三星毛糸の今野さんはハローワークなどに求人票を出すなどの基本的な採用活動は行いつつ、最近は複業人材の採用を開始したと語ります。しかし、やはり採用できる職種には偏りが生まれるなど、採用には課題を感じているとのこと。

実は本セッションに登壇した伴染工の大須田さんと三星毛糸の上川さんは、ひつじサミット尾州がきっかけで各社に入社した人材。

大須田さんは同社の専務である伴さんと知り合いだったころからひつじサミット尾州に家族と訪れ、そこで工場見学をするなかで「面白いかもしれない」と感じたそうです。京都で手織りの勉強していた上川さんも、ひつじサミット尾州がきっかけで、京都で就職を検討していたにも関わらず、尾州での就職を考え始めたそうです。

ファシリテーターの小口氏は、愛知県一宮市・津島市、岐阜県羽島市と自治体の枠を越え、40社が連携して“面”でPRしていることが雇用の機会を生んだのではないかと見解を述べました。
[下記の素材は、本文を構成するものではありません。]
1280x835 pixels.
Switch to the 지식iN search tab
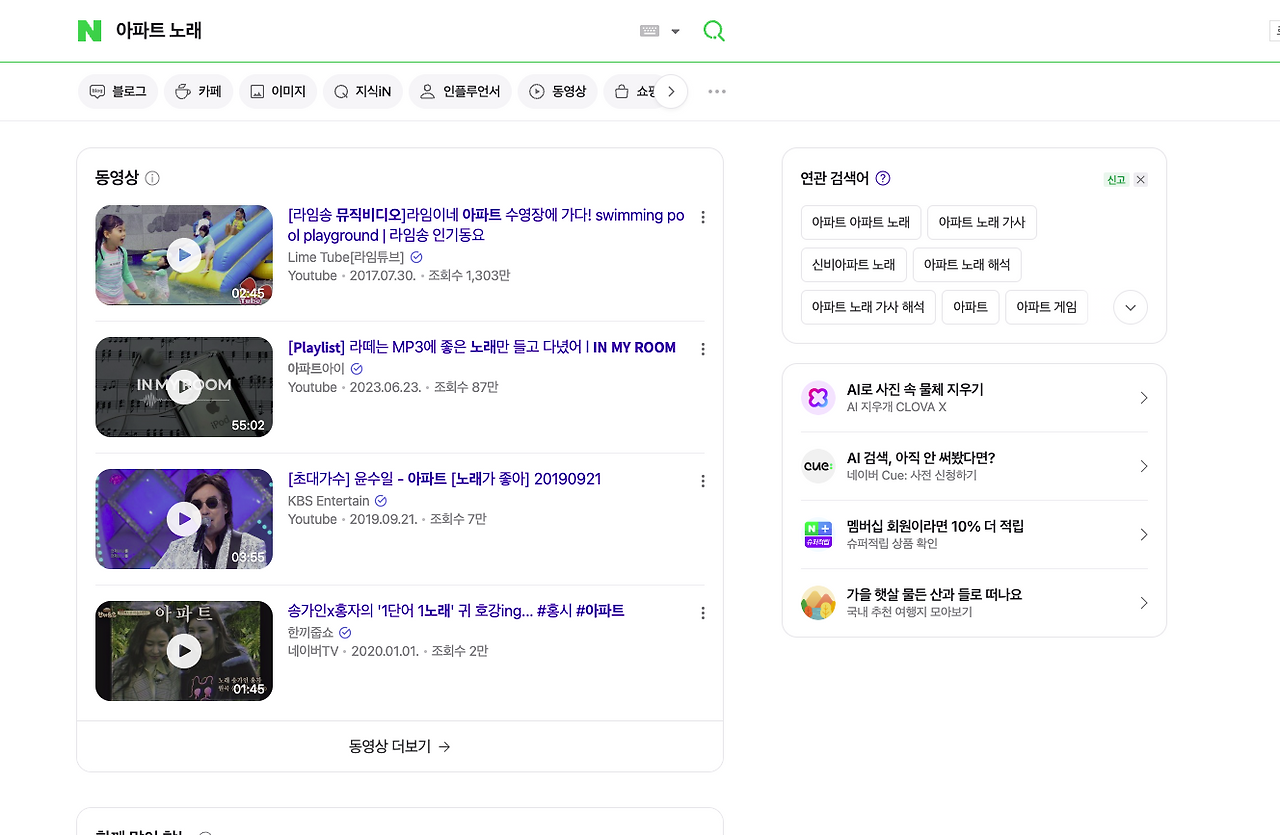coord(362,91)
では、産地で協力して人手不足を解消していくという取り組みは全国で横展開可能なのでしょうか。

伴さんは「そもそもどんな職種があるのかを求職者が知らないケースもある。地域を超えることで人が動いてくれたら」と語ります。

事業では競合することもある各社。しかし、協調すべき領域は協調することで産地全体の活性化につながり、結果的に個社の活性化にもつながっているようです。

【Session5】都市と地方の素敵な関係

最後を飾るセッションのテーマは「都市と地方の素敵な関係」。

林さんは「地方の事業は都市を抜きに語ることができない。でも、これからは都市も地方抜きで語ることができなくなる」と語ります。それはなぜでしょう?
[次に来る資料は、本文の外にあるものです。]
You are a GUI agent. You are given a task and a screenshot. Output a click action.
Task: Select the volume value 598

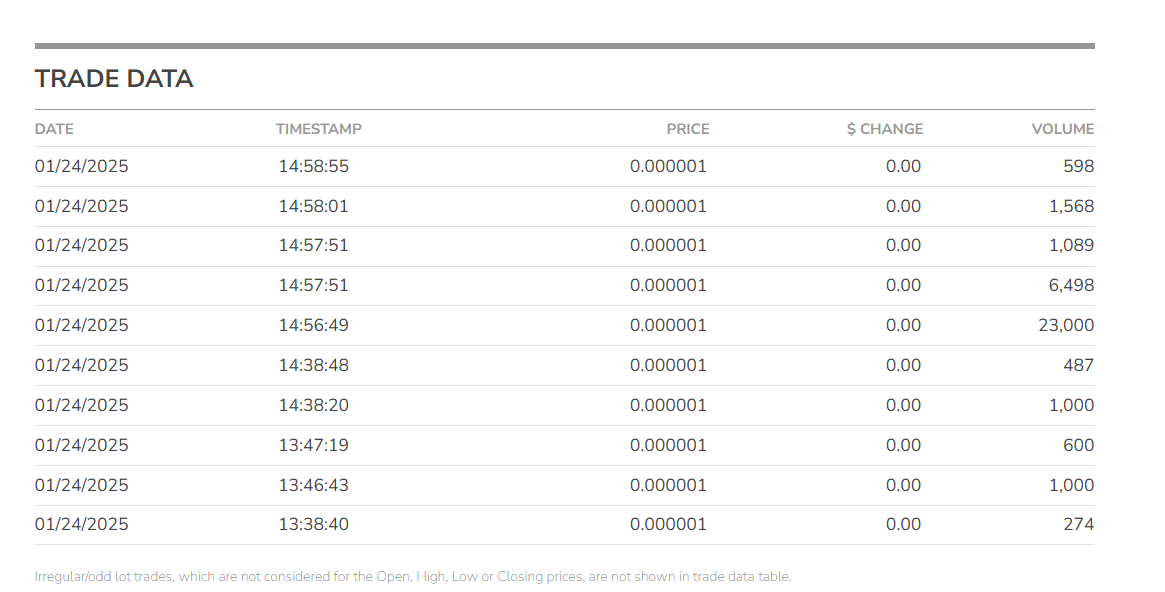(x=1078, y=166)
「東京は自然の地の利を活かせていません。でも自然と関係なく生きていると、やっぱりそういうものの手触りを求めるようになる。それで今都市から地方へ行く人が増えているというのが私の感覚です」

林さんが飛騨で林業に取り組むことになったのは、「遊びでいいから1度来てください」と言われたのがきっかけ。家族を連れて訪れた際に2月の寒い時期にも関わらず用意していただいたお茶が温かったのだそうです。ぎりぎりまでお茶を温めてくれた心遣いを感じて、忙しくて断ろうと思っていた飛騨での事業を始めたのだとか。

これを受けて岩田さんは「経済合理性で林さんのような人は呼べない。でもエモい価値でなら動く」と応じ、「地域にとって林さんや齋藤さんのような外部の人に来てもらえたのはとても大きいこと」と語りました。
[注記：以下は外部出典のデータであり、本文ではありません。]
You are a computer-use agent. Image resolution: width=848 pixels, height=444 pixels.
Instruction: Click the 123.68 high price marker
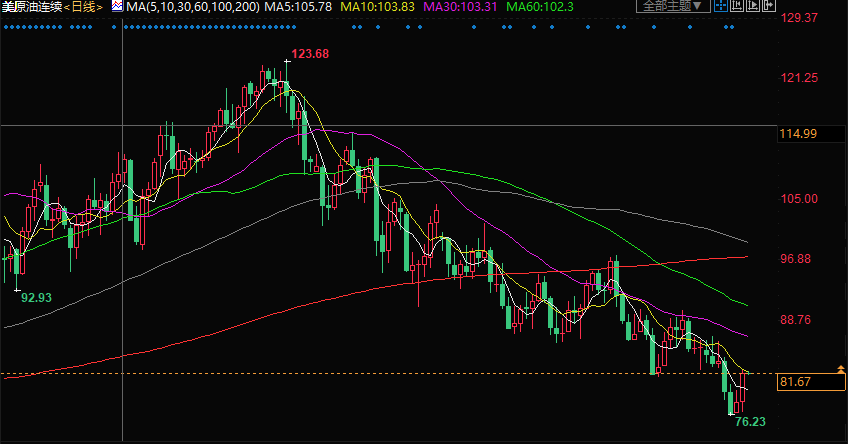[309, 53]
宮崎県の児湯郡で地域商社・こゆ財団を運営する齋藤さんは、一方でAGRISTというアグリテックのスタートアップも経営しています。齋藤氏はAGRISTを創業した理由について「スタートアップが産業を作っていかないと地域が良くならないと思った」と語ります。

まったく違う時間軸の2つの経営に携わる齋藤さんは悩みながらも次のような結論に至ったそうです。

「行政だろうとスタートアップだろうと結局は一緒。僕からすると都市なのか地方なのかも関係ない。海外から見たら日本のどこにいようとジャパンなわけです」

林さんは「人間の体には動脈と静脈どっちが多いと思う?」と問いかけました。

「同じなの。でも、動脈と答える人が多い。私はこれまで動脈で生きてきたけど、これから静脈を大切に生きていたいなと思っています。

ものをつくって買われていくとどこかで回収されているわけじゃない?飛騨で林業をやっていても、木が育って、それで私たちが生活して、使わなくなったらバイオマスにというような循環がある。

動脈と静脈が合わさって初めて1つのビジネスになると思っているし、都市と地方も巡り巡ることが必要だと思っているの」

齋藤氏はこれに同調して「さらに加えると『混ぜる』がキーワードだと思っています。混ぜるとまた新しいアイデンティティが生まれる。それを繰り返して、弁証法のように時代は流れていくのだと思います」と話しました。

二項対立で語られることの多い都市と地方。その2つが合わさり、混ざりあうことが日本全体を活性化につながっていくのかもしれません。

POTLUCK CARAVAN in尾州はすべてのセッションを終え、参加者は庭へ移動してバーベキューを楽しみました。気づけばもう夕暮れ。焚き火を囲みながら親交を深めました。

POTLUCK Trainは今回始めての取り組みになりましたが、参加者の皆さんからは「楽しい」「画期的」「修学旅行みたい」と好評いただいていたご様子。もしかしたら、今後、新幹線が通っているあなたの地域にもお邪魔するかも!? 是非これからもPOTLUCK CARAVANおよびPOTLUCK YAESUの動向にご注目ください!!

なお、ひつじサミット尾州は2024年10月25日(金)〜27日(日)に開催することが決定しているそうです。皆さん、今からカレンダーに入れておきましょう!